Mardi à l'aube, plus de 200 personnes ont fait la queue sous une bruine glaciale, dans l'espoir d'obtenir une place au tribunal pour le prononcé des peines visant certaines des figures les importantes de l'opposition hongkongaise.
"Je veux être témoin de la façon dont Hong Kong devient la Chine continentale", a indiqué Eric, un informaticien chinois venu du continent, à l'AFP.
Les 45 personnalités de l'opposition étaient entassées dans le box des accusés au tribunal, d'où elles saluaient parfois le public. Nombre d'entre elles ont déjà passé plus de 1.300 jours en prison.
Dans la salle d'audience bondée, l'ancien leader étudiant Joshua Wong a lancé "J'aime Hong Kong, bye bye !" avant d'être emmené.
Les hommes politiques Au Nok-hin, Andrew Chiu, Ben Chung et le militant australo-hongkongais Gordon Ng, désignés comme "têtes pensantes" de l'organisation du scrutin, ont été condamnés à des peines allant jusqu'à 7 ans et 3 mois d'emprisonnement.
L'Australie s'est déclarée "gravement préoccupée" par ces peines, et notamment celle de Gordon Ng, qui a les nationalités hongkongaise et australienne.
La deuxième peine la plus longue a été infligée au jeune militant Owen Chow, avec sept ans et neuf mois, le tribunal considérant qu'il avait "joué un rôle plus actif dans le système que les autres accusés".
Dans un message publié sur Facebook avant le prononcé de sa peine, il s'était dit "absolument pas optimiste".
Leung Kwok-hung, 68 ans, cofondateur du dernier parti d'opposition de la ville, la Ligue des sociaux-démocrates (LSD), a écopé d'une peine de six ans et neuf mois.
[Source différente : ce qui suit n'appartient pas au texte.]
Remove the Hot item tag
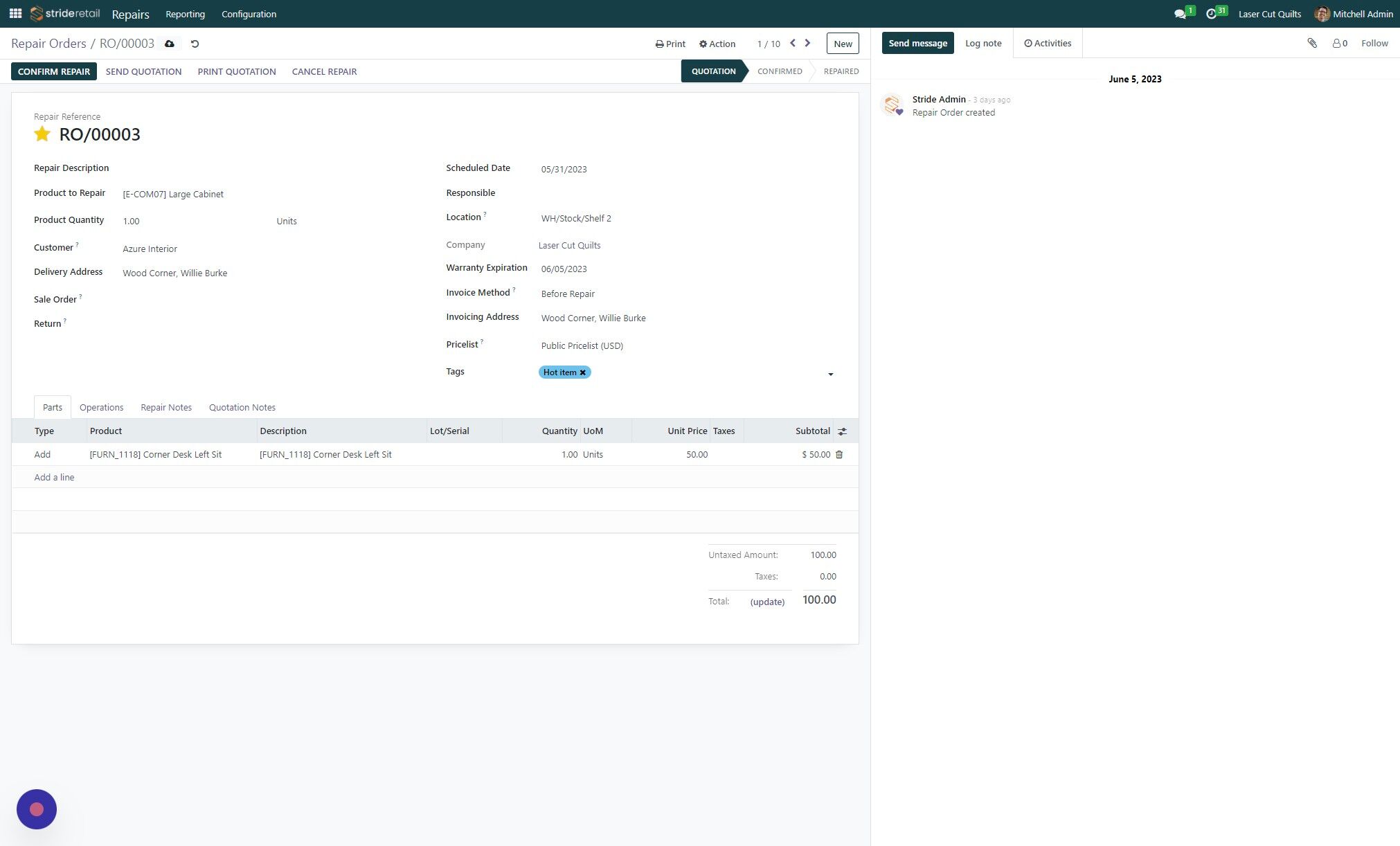(x=582, y=372)
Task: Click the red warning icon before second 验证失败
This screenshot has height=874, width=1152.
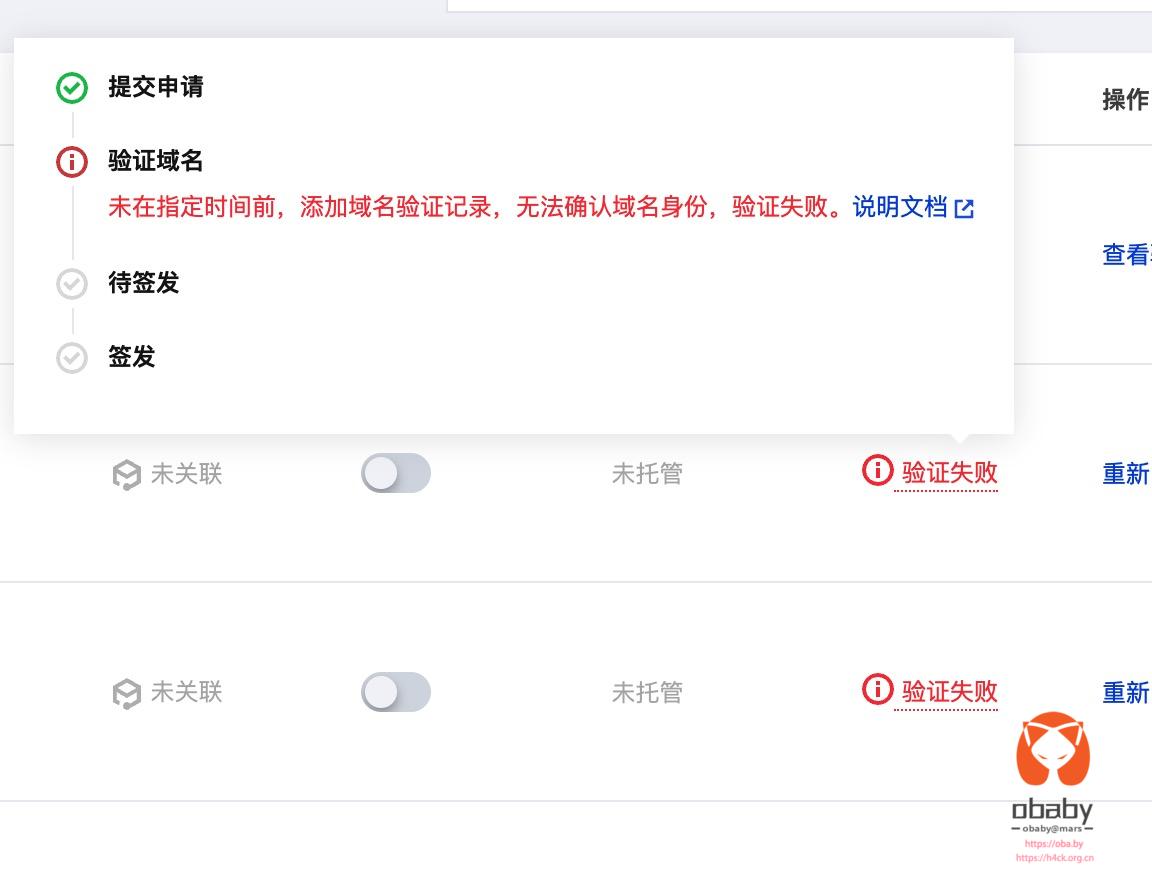Action: pos(876,691)
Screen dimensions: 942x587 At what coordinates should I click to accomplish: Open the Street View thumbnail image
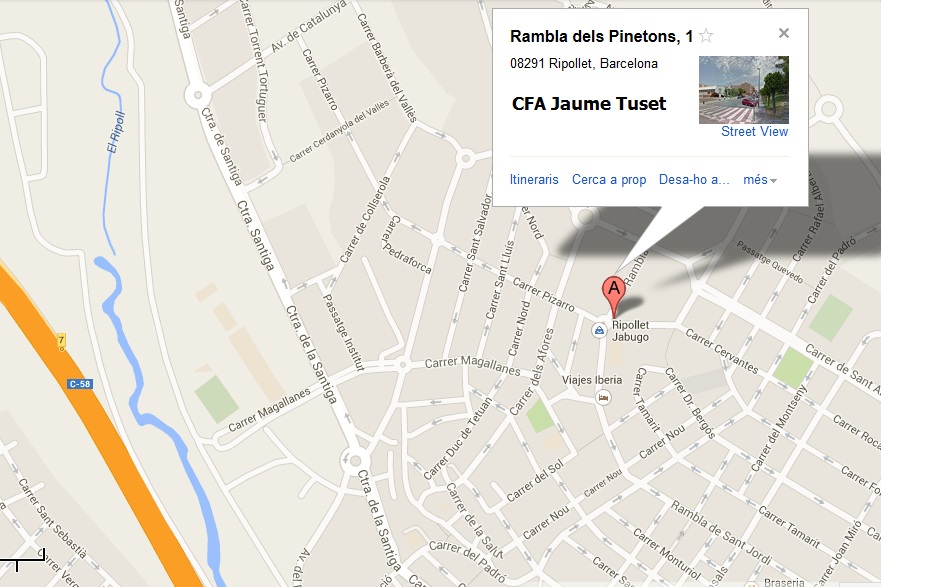point(744,90)
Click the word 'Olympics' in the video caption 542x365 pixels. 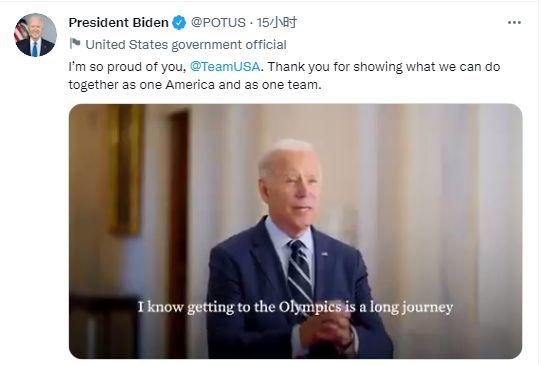tap(310, 307)
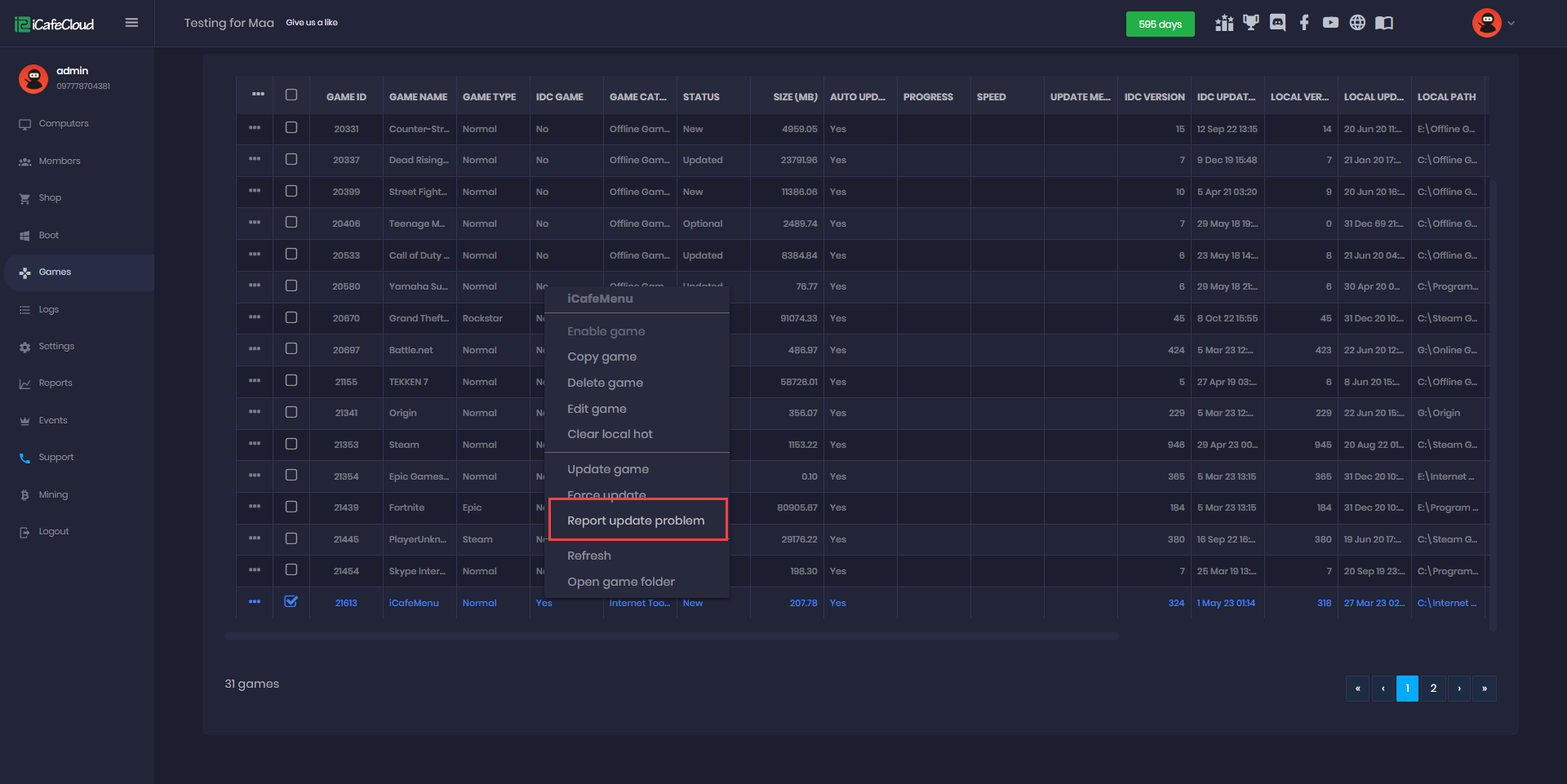Open the three-dot menu for Counter-Strike row

click(x=255, y=128)
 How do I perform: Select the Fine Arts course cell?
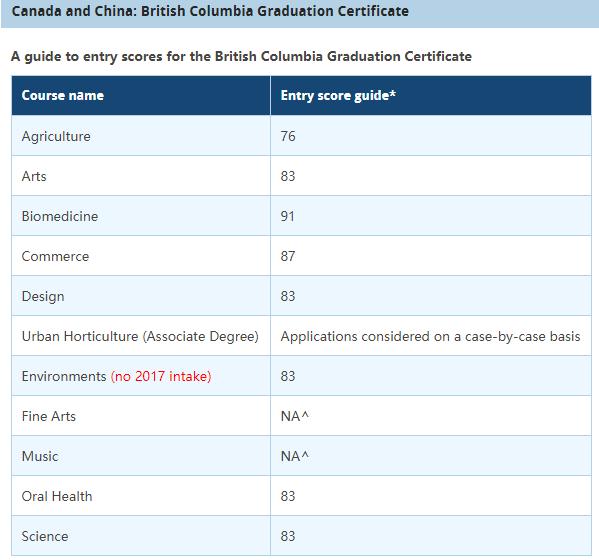[x=141, y=416]
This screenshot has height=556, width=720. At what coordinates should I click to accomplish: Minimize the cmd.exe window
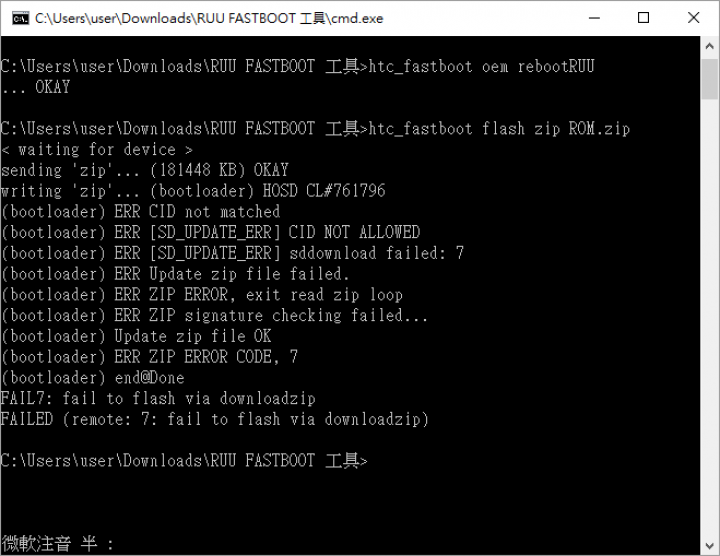(x=594, y=18)
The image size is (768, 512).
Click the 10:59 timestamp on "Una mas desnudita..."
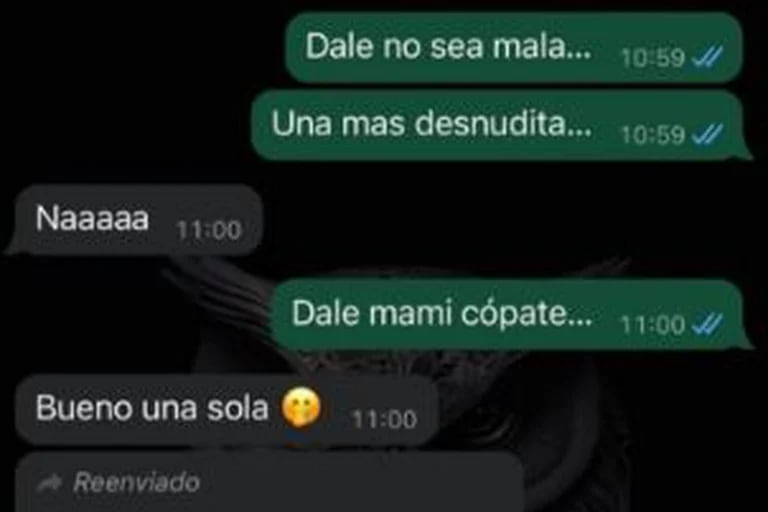point(652,135)
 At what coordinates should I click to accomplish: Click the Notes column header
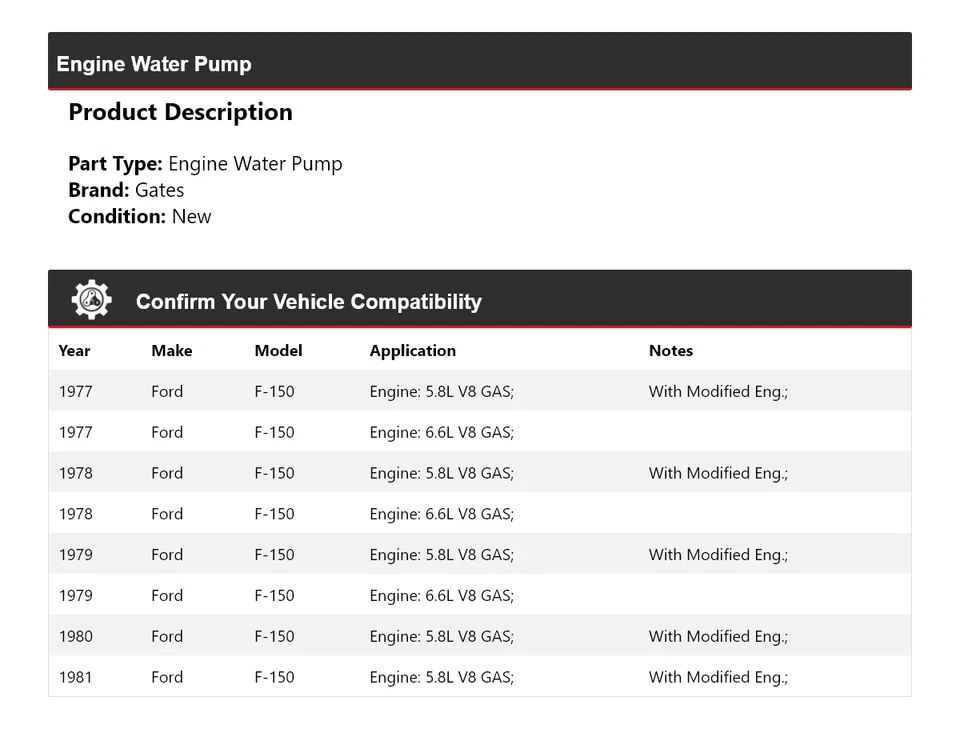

Après l'audience, la mère de Hendrick Lui, l'un des condamnés, a brandi devant le tribunal un panneau proclamant : "Le juste vivra, le méchant périra". Elle a ensuite été embarquée dans un fourgon de police, selon des vidéos de médias hongkongais.
Leticia Wong, ancienne conseillère municipale d'un parti pro-démocratie aujourd'hui dissous, qui a assisté à l'audience, a estimé que les conditions du procès "encourageaient les gens à plaider coupables et à témoigner contre leurs pairs".
- "Libertés effondrées" -
Les autorités de Chine et Hong Kong affirment que la loi sur la sécurité a contribué à rétablir l'ordre à la suite des manifestations de 2019.
Les États-Unis ont "condamné fermement" ces peines de prison prononcées contre des militants qui avaient mené "une activité politique normale protégée par la loi fondamentale de Hong Kong", selon un porte-parole du consulat.
Taïwan a fustigé mardi Pékin pour l'emprisonnement des militants, soulignant que "la démocratie n'est pas un crime", par la voix de la porte-parole de la présidence.
"Les peines sévères prononcées aujourd'hui reflètent la rapidité avec laquelle les libertés civiles et l'indépendance judiciaire de Hong Kong se sont effondrées au cours des quatre dernières années", a déclaré Maya Wang, directrice associée pour la Chine de Human Rights Watch, dans un communiqué.
Anna Kwok, directrice exécutive du Hong Kong Democracy Council, à Washington, a condamné "une attaque contre l'essence même de Hong Kong, qui aspire à la liberté, à la démocratie et au droit à l'expression politique".
Mais le porte-parole du ministère chinois des Affaires étrangères, Lin Jian a estimé que les critiques des pays occidentaux contre ce procès "profanent et piétinent" l'État de droit.
Le ministre à la sécurité de Hong Kong Chris Tang a souligné pour sa part que les peines "reflétaient la gravité du crime" commis par les militants et "montrent que les crimes mettant en danger la sécurité nationale doivent être lourdement sanctionnés".
Les militants condamnés avaient organisé une primaire officieuse pour sélectionner des candidats de l'opposition en vue des législatives, espérant décrocher une majorité au sein de l'assemblée locale, opposer leur veto aux budgets, et pouvoir potentiellement pousser la dirigeante pro-Pékin de Hong Kong alors en place, Carrie Lam, à la démission.
En dépit des avertissements, 610.000 personnes avaient voté en juillet 2020, soit près d'un septième des habitants de Hong Kong en âge de voter.
Les autorités ont finalement renoncé à l'élection de l'assemblée locale et Pékin a instauré un contrôle strict des élus de Hong Kong.
Mercredi, le magnat des médias et militant prodémocratie Jimmy Lai, 76 ans, témoignera par ailleurs dans le cadre son procès pour atteinte à la sécurité nationale, rompant le silence après cinq autres procès et près de quatre années en prison.